▸ Records supplied:

>> begin

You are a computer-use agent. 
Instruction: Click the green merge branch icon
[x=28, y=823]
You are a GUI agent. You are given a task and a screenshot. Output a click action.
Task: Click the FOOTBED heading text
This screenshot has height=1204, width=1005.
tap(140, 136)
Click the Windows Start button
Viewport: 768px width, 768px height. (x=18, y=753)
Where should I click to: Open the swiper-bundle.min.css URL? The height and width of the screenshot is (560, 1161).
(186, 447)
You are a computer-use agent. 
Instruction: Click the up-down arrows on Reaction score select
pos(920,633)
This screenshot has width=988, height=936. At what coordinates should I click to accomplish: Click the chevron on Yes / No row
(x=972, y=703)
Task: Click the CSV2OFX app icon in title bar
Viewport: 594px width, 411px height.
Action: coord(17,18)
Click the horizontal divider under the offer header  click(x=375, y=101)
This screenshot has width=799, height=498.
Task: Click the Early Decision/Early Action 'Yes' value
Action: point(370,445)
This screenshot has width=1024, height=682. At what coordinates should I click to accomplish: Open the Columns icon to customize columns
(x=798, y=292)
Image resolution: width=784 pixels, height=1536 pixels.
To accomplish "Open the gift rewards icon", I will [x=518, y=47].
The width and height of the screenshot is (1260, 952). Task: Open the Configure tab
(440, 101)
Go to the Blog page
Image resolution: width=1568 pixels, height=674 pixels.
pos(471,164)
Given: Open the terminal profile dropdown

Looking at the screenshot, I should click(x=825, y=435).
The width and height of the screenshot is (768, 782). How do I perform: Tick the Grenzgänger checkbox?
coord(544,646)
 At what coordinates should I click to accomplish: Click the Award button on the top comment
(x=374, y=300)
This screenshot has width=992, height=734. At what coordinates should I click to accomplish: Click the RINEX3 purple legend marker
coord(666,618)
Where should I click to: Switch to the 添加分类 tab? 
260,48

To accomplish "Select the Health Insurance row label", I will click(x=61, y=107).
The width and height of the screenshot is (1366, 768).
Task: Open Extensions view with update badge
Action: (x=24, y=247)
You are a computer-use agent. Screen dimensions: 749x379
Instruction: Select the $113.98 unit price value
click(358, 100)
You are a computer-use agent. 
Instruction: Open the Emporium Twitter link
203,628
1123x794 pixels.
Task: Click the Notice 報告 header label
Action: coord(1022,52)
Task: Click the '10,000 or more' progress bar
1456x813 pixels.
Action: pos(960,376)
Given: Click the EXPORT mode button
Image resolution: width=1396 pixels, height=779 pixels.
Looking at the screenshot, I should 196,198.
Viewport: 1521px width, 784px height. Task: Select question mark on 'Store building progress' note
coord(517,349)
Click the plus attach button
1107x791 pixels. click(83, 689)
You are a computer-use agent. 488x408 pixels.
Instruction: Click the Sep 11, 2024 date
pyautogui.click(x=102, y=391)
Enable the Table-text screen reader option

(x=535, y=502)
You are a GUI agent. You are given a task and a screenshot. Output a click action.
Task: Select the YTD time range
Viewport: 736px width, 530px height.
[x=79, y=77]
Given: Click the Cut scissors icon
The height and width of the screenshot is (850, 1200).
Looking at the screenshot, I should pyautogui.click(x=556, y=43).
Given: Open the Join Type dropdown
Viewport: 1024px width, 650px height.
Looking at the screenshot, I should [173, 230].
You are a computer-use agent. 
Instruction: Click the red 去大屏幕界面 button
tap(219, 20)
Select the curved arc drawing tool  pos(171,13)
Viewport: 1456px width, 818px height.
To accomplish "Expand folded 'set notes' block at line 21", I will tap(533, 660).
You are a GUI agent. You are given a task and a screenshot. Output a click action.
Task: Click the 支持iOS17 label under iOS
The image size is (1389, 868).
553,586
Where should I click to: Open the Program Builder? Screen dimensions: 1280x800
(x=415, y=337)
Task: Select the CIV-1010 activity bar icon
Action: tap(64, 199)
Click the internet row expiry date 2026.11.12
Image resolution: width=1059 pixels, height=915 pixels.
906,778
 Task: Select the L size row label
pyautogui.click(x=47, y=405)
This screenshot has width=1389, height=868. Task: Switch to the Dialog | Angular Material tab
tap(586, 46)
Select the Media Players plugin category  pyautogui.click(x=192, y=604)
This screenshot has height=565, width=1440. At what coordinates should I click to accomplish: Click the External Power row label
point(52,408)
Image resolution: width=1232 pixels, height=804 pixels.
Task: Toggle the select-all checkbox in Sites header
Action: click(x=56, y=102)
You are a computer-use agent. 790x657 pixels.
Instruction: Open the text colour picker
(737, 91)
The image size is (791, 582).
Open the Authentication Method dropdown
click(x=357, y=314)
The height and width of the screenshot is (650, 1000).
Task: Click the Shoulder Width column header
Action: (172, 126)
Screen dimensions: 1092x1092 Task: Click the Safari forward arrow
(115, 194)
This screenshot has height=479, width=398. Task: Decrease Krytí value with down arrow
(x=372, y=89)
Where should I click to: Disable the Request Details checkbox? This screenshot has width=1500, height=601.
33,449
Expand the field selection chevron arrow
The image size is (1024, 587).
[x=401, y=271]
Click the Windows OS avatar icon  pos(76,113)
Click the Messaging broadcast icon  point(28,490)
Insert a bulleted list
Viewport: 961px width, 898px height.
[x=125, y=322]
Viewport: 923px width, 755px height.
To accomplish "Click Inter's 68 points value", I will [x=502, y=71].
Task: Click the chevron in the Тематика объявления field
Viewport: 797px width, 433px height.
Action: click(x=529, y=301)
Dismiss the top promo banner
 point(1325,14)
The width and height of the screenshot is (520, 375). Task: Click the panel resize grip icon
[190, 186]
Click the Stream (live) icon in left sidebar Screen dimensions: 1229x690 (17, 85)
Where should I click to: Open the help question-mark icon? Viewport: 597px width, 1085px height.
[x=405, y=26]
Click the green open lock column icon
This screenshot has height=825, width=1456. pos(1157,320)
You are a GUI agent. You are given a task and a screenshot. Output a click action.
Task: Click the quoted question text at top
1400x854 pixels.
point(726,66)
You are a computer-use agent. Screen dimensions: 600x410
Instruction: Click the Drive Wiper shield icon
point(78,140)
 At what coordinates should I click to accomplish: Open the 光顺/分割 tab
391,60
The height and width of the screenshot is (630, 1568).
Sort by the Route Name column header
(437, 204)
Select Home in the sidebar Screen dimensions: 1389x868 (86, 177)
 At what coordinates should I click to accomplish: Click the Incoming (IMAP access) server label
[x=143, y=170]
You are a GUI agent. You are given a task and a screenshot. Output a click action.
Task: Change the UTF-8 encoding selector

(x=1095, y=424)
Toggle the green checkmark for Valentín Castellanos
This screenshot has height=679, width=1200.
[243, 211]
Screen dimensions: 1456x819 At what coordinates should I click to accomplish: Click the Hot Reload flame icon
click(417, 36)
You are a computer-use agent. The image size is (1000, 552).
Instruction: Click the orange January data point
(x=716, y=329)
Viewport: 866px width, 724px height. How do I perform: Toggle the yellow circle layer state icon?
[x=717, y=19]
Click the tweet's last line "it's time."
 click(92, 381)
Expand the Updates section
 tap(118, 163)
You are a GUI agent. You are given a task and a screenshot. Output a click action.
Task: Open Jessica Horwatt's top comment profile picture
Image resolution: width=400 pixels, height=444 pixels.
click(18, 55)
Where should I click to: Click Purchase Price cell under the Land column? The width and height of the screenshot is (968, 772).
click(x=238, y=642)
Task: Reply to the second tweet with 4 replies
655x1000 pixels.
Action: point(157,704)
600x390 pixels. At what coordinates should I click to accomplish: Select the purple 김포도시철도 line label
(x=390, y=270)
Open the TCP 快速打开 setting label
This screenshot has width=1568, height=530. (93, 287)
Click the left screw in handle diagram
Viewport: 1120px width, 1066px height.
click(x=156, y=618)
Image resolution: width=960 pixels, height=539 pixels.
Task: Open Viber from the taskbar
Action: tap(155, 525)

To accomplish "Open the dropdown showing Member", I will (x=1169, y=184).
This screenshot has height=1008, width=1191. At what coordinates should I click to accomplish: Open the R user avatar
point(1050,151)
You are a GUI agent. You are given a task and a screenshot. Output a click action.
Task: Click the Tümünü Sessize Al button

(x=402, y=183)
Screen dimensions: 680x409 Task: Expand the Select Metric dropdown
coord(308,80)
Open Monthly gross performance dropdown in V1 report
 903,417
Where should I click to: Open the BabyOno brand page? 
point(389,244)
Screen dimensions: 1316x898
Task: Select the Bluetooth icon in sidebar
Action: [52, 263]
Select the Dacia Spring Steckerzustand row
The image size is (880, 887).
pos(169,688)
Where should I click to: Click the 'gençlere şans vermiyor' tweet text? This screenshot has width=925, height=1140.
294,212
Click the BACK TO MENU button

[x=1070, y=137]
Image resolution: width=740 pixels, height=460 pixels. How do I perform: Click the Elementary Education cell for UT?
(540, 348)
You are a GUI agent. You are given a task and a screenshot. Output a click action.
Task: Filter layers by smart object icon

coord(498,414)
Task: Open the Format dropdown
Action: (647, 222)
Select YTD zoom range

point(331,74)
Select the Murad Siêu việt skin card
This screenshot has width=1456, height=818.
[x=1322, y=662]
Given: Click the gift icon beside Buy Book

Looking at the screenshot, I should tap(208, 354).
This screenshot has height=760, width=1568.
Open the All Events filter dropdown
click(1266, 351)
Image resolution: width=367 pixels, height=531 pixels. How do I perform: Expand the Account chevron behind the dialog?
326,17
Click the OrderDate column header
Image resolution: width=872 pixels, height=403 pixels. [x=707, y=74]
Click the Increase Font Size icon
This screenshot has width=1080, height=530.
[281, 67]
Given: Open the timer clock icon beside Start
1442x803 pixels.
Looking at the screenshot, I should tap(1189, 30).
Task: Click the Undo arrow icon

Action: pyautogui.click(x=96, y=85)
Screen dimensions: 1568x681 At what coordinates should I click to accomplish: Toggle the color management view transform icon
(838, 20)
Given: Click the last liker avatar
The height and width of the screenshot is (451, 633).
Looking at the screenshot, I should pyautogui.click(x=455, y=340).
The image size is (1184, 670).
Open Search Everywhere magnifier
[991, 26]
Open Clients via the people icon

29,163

>> end

▸ Brief:
Return the items unchanged, from the line with "Where should I click to: Click Purchase" up to and including the line with "[x=1322, y=662]".

▸ Solution for this task:
Where should I click to: Click Purchase Price cell under the Land column? The width and height of the screenshot is (968, 772).
click(x=238, y=642)
Task: Reply to the second tweet with 4 replies
655x1000 pixels.
Action: point(157,704)
600x390 pixels. At what coordinates should I click to accomplish: Select the purple 김포도시철도 line label
(x=390, y=270)
Open the TCP 快速打开 setting label
This screenshot has width=1568, height=530. (93, 287)
Click the left screw in handle diagram
Viewport: 1120px width, 1066px height.
click(x=156, y=618)
Image resolution: width=960 pixels, height=539 pixels.
Task: Open Viber from the taskbar
Action: tap(155, 525)

To accomplish "Open the dropdown showing Member", I will (x=1169, y=184).
This screenshot has height=1008, width=1191. At what coordinates should I click to accomplish: Open the R user avatar
point(1050,151)
You are a GUI agent. You are given a task and a screenshot. Output a click action.
Task: Click the Tümünü Sessize Al button

(x=402, y=183)
Screen dimensions: 680x409 Task: Expand the Select Metric dropdown
coord(308,80)
Open Monthly gross performance dropdown in V1 report
 903,417
Where should I click to: Open the BabyOno brand page? 
point(389,244)
Screen dimensions: 1316x898
Task: Select the Bluetooth icon in sidebar
Action: [52, 263]
Select the Dacia Spring Steckerzustand row
The image size is (880, 887).
pos(169,688)
Where should I click to: Click the 'gençlere şans vermiyor' tweet text? This screenshot has width=925, height=1140.
294,212
Click the BACK TO MENU button

[x=1070, y=137]
Image resolution: width=740 pixels, height=460 pixels. How do I perform: Click the Elementary Education cell for UT?
(540, 348)
You are a GUI agent. You are given a task and a screenshot. Output a click action.
Task: Filter layers by smart object icon

coord(498,414)
Task: Open the Format dropdown
Action: (647, 222)
Select YTD zoom range

point(331,74)
Select the Murad Siêu việt skin card
This screenshot has width=1456, height=818.
[x=1322, y=662]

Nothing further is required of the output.